= Nicholas van Rijn =

Fictional character created by Poul Anderson

Nicholas van Rijn (2376 to c. 2500 AD) is a fictional character who plays the central role in the first half of Poul Anderson's Technic History cycle of stories and novels.

==Description==
Nicholas van Rijn is a flamboyant capitalist adventurer, and is of Dutch ancestry (apparently a resident of Djakarta, and thus an Indo). His speech is bombastic and heavily laced with unconventional constructs, puns, oaths, and words from various Northern European languages: in particular Dutch, German, and possibly Danish. Although he frequently employs malapropisms such as "Angular-Saxon" or "hunky-dinghy", they are often so devious or apropos as to appear intentional. Some more minor characters have used a similar patois. Van Rijn is well-educated in Earth's literature and history and also displays considerable cunning and capacity for bullying armed aliens into doing his bidding. Although a formidable individual in necessity (his battle cries have included "God send the Right!", "Kristmenn, Krossmenn, Kongsmenn!", and "Heineken Bier!"), he prefers material luxuries to personal heroism. He routinely describes himself as an old, weak, sinful man, but usually follows it by lamenting that his subordinates (or humanity in general) are unable to accomplish anything without his aid. Accordingly, van Rijn's intellect usually proves crucial to solving crises and mysteries that stupefy all other characters. In this regard, he is similar to the character of Mycroft Holmes.

Van Rijn is CEO of the Solar Spice and Liquors Company – a reference to the spice trade with the East Indies, of the Netherlands' Golden Age. In this the character is meant to suggest the Dutch merchant adventurers of that time, and is far closer to them than to the 20th century Dutch. He is libertarian in his philosophy, expressing contempt for government and believing that unfettered commerce is the only path to peace and prosperity. He describes commerce as "swindling each other", enjoys watching yacht races, is two metres tall and "globular" in shape, has a goatee beard, dresses in colourful and anachronistic fashions, wears numerous rings, and is called "Old Nick" by his employees. He routinely speaks in a loud, basso voice which Anderson often likens to the sound of a hurricane or avalanche, much as his physical bulk is often compared to a mountain or a Jovian planet. He is apparently impervious to personal abuse but is angered by stupidity, incompetence, prevarication, and delay. He has never married but has taken many paramours and has at least two natural children. With Sandra Tamarin, the Grand Duchess of the planet Hermes, he has a son, Eric Tamarin-Asmundsen. With a woman named Ramona, he has a daughter, Beatriz (neither one's surname is given); Beatriz's daughter Coya Conyon marries David Falkayn, the other central character of the Polesotechnic League series. Van Rijn swears by a number of saints including Saint Dismas, and has expressed the intention of burning candles in offering (to which another character responded: "Saint Nicholas had best get it in writing"). In times of stress, he has been known to shout "This I have not deserved! Do you hear me!", presumably at God.

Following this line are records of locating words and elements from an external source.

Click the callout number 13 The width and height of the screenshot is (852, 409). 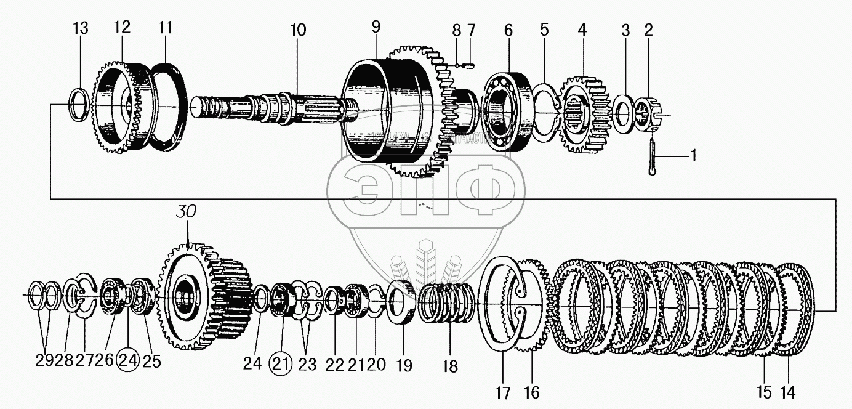coord(80,28)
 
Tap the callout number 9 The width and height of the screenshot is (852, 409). coord(376,27)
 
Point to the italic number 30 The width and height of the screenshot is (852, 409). coord(188,212)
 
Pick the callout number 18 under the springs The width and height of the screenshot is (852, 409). coord(450,367)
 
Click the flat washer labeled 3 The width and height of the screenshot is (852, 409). coord(624,113)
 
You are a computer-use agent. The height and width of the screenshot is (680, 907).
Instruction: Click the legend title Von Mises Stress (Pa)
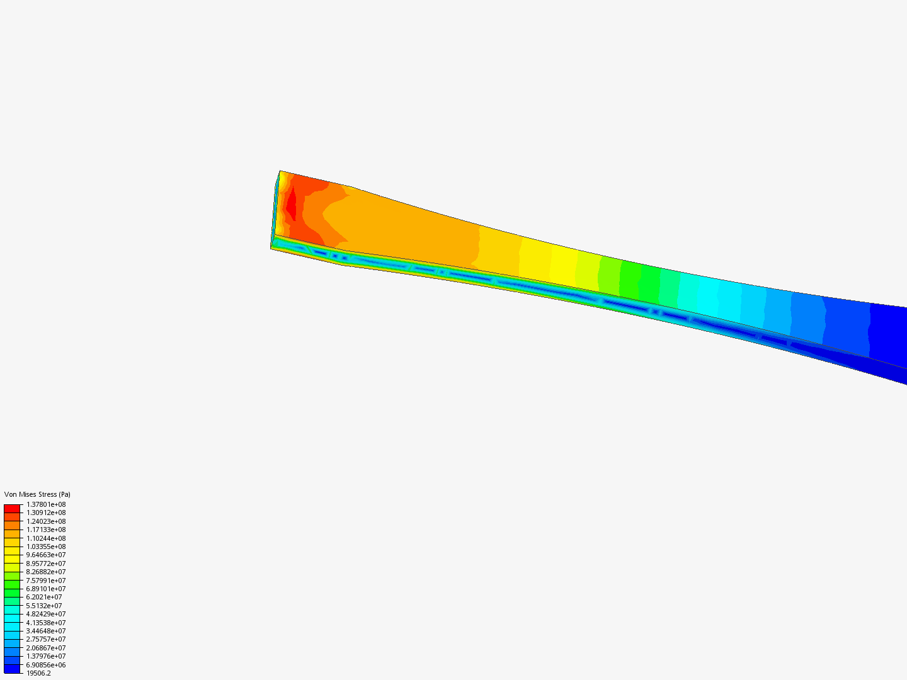(x=37, y=494)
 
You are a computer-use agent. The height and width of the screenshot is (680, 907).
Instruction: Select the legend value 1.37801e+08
(x=46, y=504)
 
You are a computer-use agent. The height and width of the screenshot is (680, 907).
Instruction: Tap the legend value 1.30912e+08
(x=46, y=513)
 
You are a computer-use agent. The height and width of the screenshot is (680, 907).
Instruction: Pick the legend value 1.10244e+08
(x=46, y=538)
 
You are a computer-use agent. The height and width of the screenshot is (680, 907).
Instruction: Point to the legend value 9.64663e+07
(x=46, y=555)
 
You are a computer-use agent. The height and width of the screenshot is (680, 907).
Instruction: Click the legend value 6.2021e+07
(x=44, y=597)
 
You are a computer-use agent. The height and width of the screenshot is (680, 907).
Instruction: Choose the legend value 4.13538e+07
(x=46, y=623)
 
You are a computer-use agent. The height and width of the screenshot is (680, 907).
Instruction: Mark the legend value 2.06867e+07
(x=46, y=649)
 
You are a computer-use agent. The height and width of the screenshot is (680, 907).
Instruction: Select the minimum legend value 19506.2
(x=38, y=674)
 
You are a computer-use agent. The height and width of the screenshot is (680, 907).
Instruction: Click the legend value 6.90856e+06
(x=46, y=665)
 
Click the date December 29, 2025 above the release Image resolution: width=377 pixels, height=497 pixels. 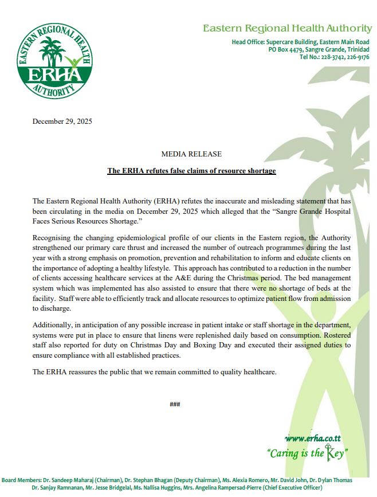(62, 121)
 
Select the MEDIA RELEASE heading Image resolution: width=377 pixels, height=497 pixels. (191, 154)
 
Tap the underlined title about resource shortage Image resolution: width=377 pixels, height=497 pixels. (191, 171)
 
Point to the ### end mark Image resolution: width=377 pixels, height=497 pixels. (175, 404)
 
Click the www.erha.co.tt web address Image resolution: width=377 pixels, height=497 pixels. (313, 439)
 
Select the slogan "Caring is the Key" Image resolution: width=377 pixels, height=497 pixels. (308, 453)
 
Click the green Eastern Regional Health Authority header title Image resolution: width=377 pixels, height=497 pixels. (287, 28)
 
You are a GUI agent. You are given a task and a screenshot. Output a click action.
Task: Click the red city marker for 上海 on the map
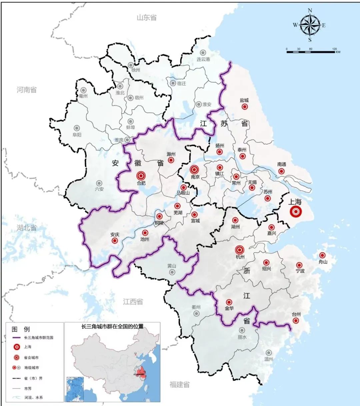pyautogui.click(x=295, y=212)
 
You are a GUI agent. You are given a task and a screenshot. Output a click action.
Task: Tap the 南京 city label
pyautogui.click(x=195, y=177)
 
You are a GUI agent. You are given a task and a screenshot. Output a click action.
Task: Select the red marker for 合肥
pyautogui.click(x=141, y=175)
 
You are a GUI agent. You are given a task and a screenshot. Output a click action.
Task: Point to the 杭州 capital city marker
pyautogui.click(x=240, y=249)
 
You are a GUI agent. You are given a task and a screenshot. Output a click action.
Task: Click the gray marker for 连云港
pyautogui.click(x=203, y=53)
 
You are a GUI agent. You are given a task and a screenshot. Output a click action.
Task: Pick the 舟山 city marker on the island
pyautogui.click(x=322, y=255)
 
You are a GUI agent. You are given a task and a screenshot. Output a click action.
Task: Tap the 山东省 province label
pyautogui.click(x=146, y=18)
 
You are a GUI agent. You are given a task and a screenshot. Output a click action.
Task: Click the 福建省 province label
pyautogui.click(x=179, y=384)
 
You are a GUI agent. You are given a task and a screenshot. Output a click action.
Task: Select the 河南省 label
pyautogui.click(x=27, y=90)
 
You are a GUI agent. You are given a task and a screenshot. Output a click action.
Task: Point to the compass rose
pyautogui.click(x=310, y=25)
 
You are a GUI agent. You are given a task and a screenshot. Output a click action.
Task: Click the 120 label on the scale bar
pyautogui.click(x=334, y=49)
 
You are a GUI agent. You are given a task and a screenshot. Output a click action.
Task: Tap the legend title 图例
pyautogui.click(x=21, y=329)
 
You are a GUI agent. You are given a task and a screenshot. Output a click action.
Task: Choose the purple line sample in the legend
pyautogui.click(x=17, y=338)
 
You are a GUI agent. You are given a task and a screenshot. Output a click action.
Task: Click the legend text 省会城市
pyautogui.click(x=31, y=357)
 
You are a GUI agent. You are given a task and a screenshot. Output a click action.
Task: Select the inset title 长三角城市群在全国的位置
pyautogui.click(x=112, y=326)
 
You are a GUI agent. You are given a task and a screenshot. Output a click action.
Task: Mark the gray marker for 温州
pyautogui.click(x=269, y=353)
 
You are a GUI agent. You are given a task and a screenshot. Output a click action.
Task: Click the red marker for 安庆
pyautogui.click(x=115, y=240)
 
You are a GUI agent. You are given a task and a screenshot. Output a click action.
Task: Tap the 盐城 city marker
pyautogui.click(x=244, y=107)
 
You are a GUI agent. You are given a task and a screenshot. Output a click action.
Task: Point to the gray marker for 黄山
pyautogui.click(x=172, y=272)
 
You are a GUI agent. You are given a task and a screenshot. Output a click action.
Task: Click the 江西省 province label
pyautogui.click(x=133, y=302)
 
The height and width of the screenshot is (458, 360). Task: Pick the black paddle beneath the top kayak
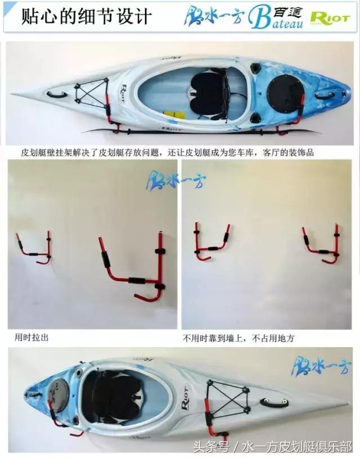(197, 132)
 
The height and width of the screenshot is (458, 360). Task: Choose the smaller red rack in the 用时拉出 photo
(34, 248)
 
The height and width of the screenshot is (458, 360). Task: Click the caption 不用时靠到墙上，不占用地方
(238, 339)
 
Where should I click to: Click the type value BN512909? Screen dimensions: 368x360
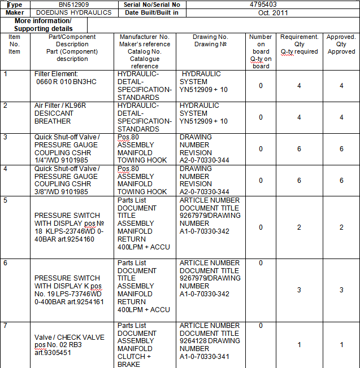[x=73, y=4]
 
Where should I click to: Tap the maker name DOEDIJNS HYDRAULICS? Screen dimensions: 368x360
[x=73, y=12]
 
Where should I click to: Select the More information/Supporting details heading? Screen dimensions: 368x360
[x=43, y=25]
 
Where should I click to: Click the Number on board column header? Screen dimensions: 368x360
[x=261, y=51]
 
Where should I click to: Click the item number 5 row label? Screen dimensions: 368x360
[x=6, y=200]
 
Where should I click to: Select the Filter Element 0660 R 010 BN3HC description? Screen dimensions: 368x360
[x=66, y=78]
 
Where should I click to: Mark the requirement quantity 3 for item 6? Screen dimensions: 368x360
[x=298, y=290]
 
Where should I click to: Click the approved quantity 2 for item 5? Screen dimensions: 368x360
[x=341, y=227]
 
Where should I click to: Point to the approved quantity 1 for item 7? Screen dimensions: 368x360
[x=341, y=345]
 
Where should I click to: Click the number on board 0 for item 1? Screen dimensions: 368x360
[x=261, y=86]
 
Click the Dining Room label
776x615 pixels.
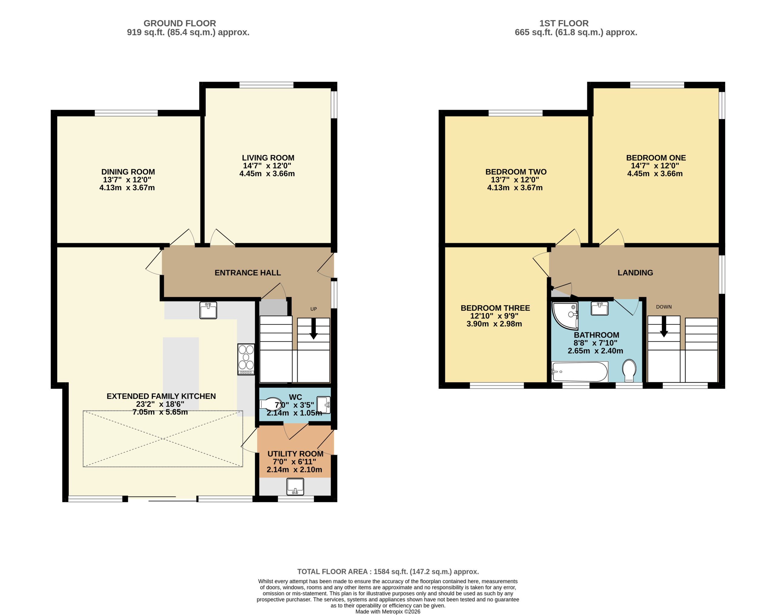tap(128, 172)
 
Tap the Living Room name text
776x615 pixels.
tap(268, 158)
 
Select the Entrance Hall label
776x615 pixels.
tap(248, 272)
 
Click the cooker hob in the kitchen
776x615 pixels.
tap(246, 359)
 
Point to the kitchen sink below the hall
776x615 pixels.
tap(208, 310)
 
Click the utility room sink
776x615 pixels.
tap(295, 486)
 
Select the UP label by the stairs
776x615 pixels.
tap(314, 309)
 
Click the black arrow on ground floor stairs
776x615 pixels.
tap(314, 328)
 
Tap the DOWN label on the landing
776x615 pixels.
tap(664, 307)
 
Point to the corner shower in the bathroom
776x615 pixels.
tap(565, 316)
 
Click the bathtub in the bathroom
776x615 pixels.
tap(580, 372)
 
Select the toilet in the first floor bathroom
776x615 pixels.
tap(629, 370)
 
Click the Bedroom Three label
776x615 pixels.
tap(495, 308)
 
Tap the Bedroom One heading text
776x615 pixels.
tap(656, 158)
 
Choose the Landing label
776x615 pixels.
tap(635, 272)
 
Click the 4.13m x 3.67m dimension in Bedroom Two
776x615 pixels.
tap(515, 188)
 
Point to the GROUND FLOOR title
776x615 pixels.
tap(180, 23)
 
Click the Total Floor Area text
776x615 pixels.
tap(388, 571)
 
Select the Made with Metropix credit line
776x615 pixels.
tap(388, 611)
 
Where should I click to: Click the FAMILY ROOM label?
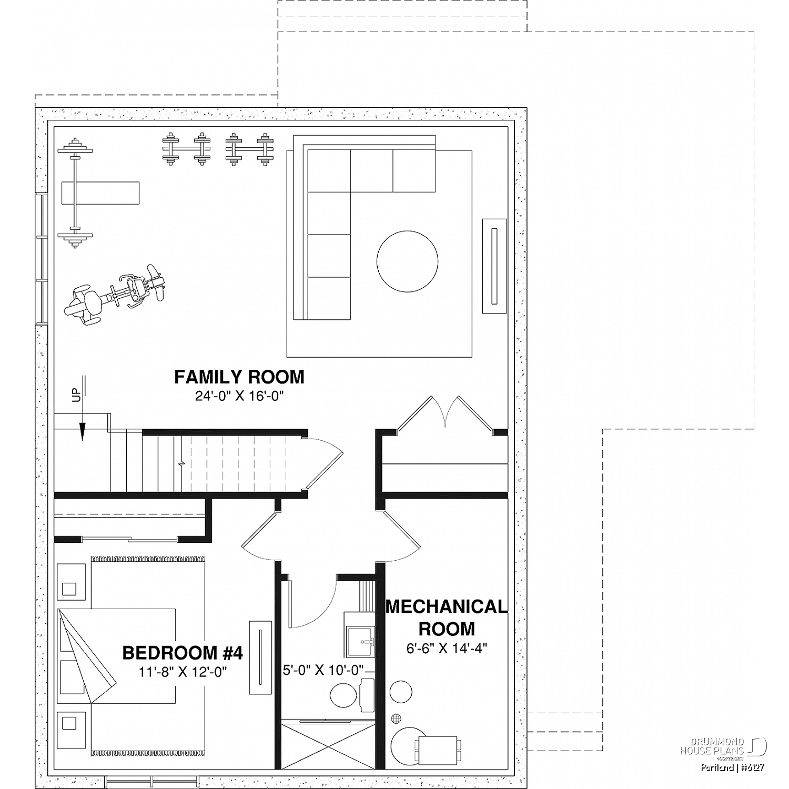tap(239, 377)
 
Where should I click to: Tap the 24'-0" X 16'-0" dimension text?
tap(239, 396)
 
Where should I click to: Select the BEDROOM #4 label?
tap(183, 653)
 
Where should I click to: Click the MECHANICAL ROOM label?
tap(447, 618)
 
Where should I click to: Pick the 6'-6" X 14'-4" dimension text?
tap(447, 649)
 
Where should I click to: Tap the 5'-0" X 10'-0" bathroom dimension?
tap(324, 671)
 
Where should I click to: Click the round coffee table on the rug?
tap(407, 262)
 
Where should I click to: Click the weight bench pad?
tap(100, 193)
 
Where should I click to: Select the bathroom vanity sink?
tap(360, 642)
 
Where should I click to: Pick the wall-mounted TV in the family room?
tap(494, 266)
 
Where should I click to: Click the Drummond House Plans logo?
tap(724, 747)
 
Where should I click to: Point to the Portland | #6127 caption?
tap(732, 767)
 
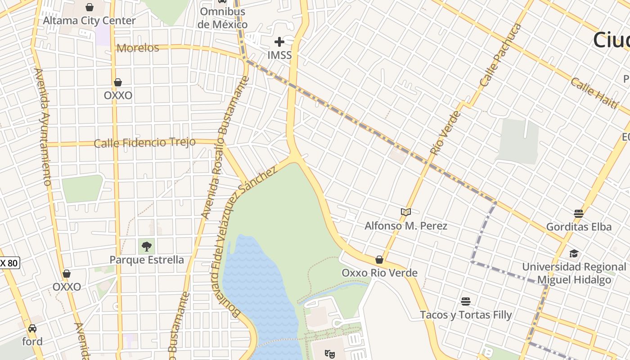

In the Dominic Flandry novel A Plague of Masters, taking place centuries after van Rijn's death in the waning days of the Terran Empire, it is noted that van Rijn's adventures have entered deeply into the popular culture of humanity and become the staple of storytellers plying their trade in the marketplaces of more backward planets.

==Critical commentary==
Algis Budrys, reviewing Trader to the Stars, described van Rijn as "the boorish slob who makes unblushing use of his naked power, wallows in the sensual luxuries attendant on his commercial success and thus makes a splendid pulp hero".

==Origin of the name==
Anderson was well read in the Viking Period and Medieval history of Denmark. During a civil war in 1372, one Nicolaus van Rin was involved in that country's first recorded use of gunpowder. He tried to smuggle a small barrel each of sulphur and saltpetre to King Valdemar's troops but was caught and executed by a rebellious feudal lord in Ribe.